*Consigne 1*
D'après l'extrait choisi, chez quel éditeur a paru le premier roman de Sébastien Dulude ?
*Consigne 2*
Pour chacune des affirmations suivantes, indiquez si elle concorde avec l'extrait choisi, en citant les mots du texte qui permettent de trancher.
(a) La Petite Bonne mêle vers et prose.
(b) Colson Whitehead a reçu un seul prix Pulitzer.
(c) Amiante est publié par Albin Michel.
======== Extrait choisi
Paris dans les années 1930, Harlem dans les années 1970, et une ville québécoise patrie de l’industrie de l’amiante dans les années 1980… « L’esprit critique » propose aujourd’hui d’investir littérairement trois époques et trois lieux différents, grâce à trois romans qui ont en commun de façonner une langue exigeante – versifiée, surprenante ou truculente – pour refaire vivre les endroits et les temps dont ils s’emparent.

On discute et dispute aujourd’hui de La Petite Bonne, le texte en vers et prose de Bérénice Pichat publié aux éditions Les Avrils ; d’Amiante, premier roman du québécois Sébastien Dulude paru chez La Peuplade et enfin de la nouvelle plongée dans le quartier d’Harlem du double prix Pulitzer Colson Whitehead, La Règle du crime que publient les éditions Albin Michel.

« La Petite Bonne »
================
======== Relevé
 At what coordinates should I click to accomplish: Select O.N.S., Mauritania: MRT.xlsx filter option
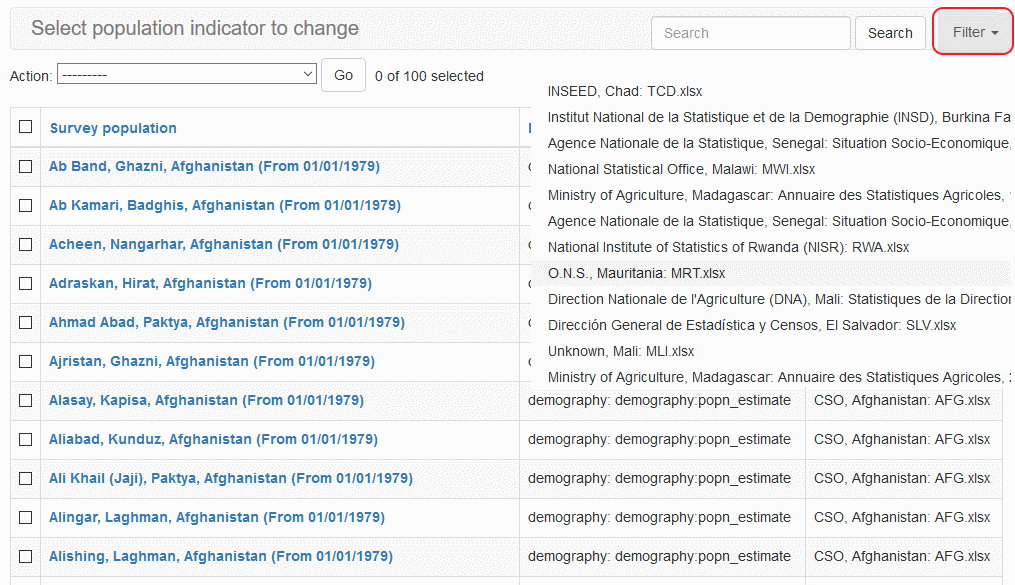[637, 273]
================
======== Relevé
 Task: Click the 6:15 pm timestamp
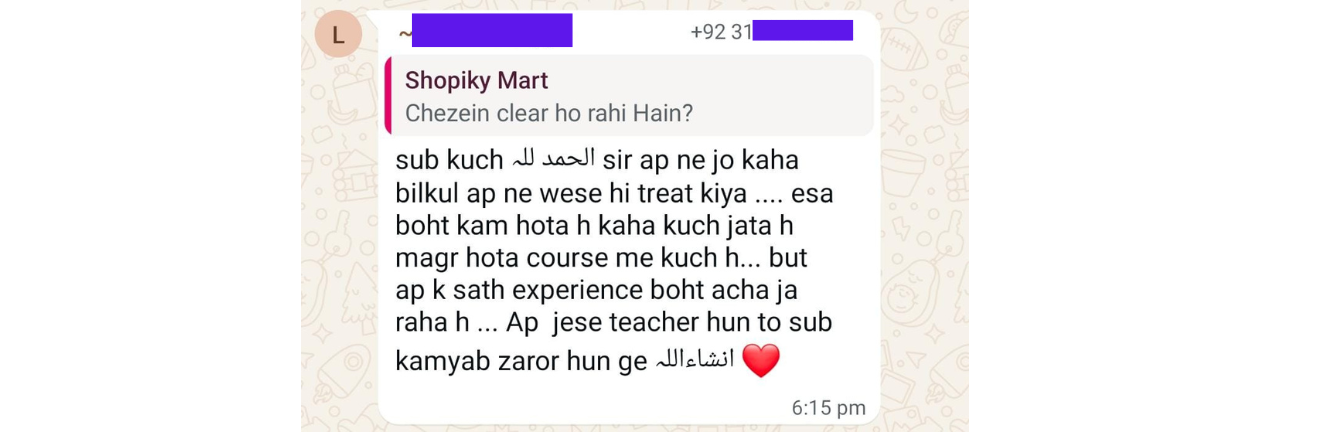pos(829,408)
================
*Réponse 1*
Il a paru chez La Peuplade.

*Réponse 2*
(a) Oui : « le texte en vers et prose de Bérénice Pichat ».
(b) Non : « du double prix Pulitzer Colson Whitehead ».
(c) Non : « premier roman du québécois Sébastien Dulude paru chez La Peuplade ».